In the context of advanced and automated safety technologies, consumer acceptance is critical to effective and timely deployment. These technologies generate, use and may share a significant amount of vehicle data likely to be viewed by private citizens as sensitive and personal (for example, routes frequently travelled and precise addresses visited). Consumer avoidance of new technologies because of concerns about data privacy may slow deployment and undermine promising safety benefits (i.e., lives saved and injuries avoided).  

Key Federal Agencies

Although NHTSA has broad regulatory authority over the safety of passenger vehicles, it is the FTC that is the primary Federal agency responsible for protecting consumer privacy. The FTC and NHTSA staff meet, coordinate, collaborate and communicate frequently on privacy issues related to motor vehicles, including those involving new technologies such as connected and automated safety systems. Most recently, in June 2017, the FTC and NHTSA jointly held a well-attended workshop in Washington, DC, to examine the consumer privacy and security issues posed by automated and connected motor vehicles. For information,visit: FTC website.

The Federal Trade Commission

The FTC has authority to bring actions against companies or individuals that engage in unfair or deceptive acts or practices, including those involving vehicle data privacy and security. The agency uses law enforcement, policy initiatives, and consumer and business education to accomplish its mission. In the motor vehicle context, for example, the FTC could use its enforcement authority in appropriate circumstances to bring an action against an automaker that uses a consumer’s data in a way that violates the manufacturer’s stated privacy policies.

As the primary agency with authority over consumer privacy, the FTC has ongoing efforts related to protecting the privacy of consumers who use connected devices, which includes connected vehicles. The FTC and the FTC staff have convened stakeholder forums and issued formal and informal guidance, including reports and blog posts discussing security and privacy best practices for businesses. For example, a 2016 FTC business blog post provided advice to rental car companies on (how to protect consumer privacy in connected rental cars. For more information, visit the FTC.

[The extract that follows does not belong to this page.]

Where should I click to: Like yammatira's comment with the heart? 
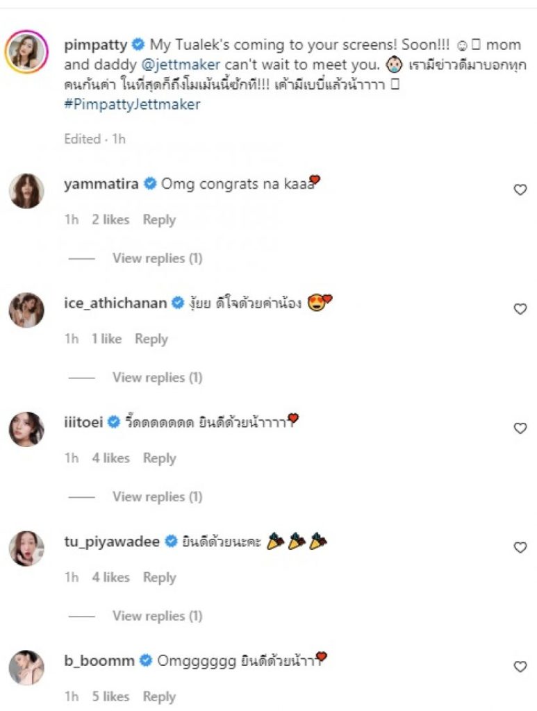click(520, 190)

Voluntary Guidance: Automated Driving Systems

NHTSA’s voluntary guidance on Automated Driving Systems is an example of our use of voluntary, non-regulatory guidance to address consumer privacy and acceptance issues that may slow deployment of promising vehicle safety technologies. The agency has engaged in an active dialogue with the FTC, manufacturers, privacy advocates, and other stakeholders about the scope and mitigation of potential privacy impacts on consumers that could stem from automated driving systems. A recent highlight of this ongoing dialogue was NHTSA’s sponsorship with the FTC of the June 2017 workshop examining consumer privacy and security issues posed by automated and connected motor vehicles. 

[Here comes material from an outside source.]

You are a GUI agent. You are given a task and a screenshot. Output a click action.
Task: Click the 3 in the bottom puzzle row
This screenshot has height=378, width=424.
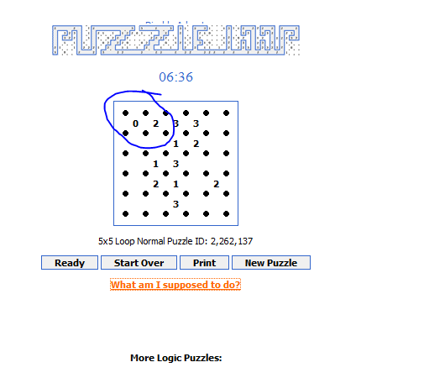[175, 204]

In November 2017, ADS 2.0: A Vision for Safety replaced the FAVP as the policy framework and NHTSA’s operating guidance for ADS. NHTSA intended A Vision for Safety to be a clearer, more streamlined and less burdensome guidance document. In so doing, NHTSA reiterated that “privacy considerations are critical to consumer acceptance of ADS and should be taken into account throughout the design, testing and deployment process.” The agency also indicated that it would continue to work closely with the FTC when motor vehicle safety matters have potential consumer privacy implications.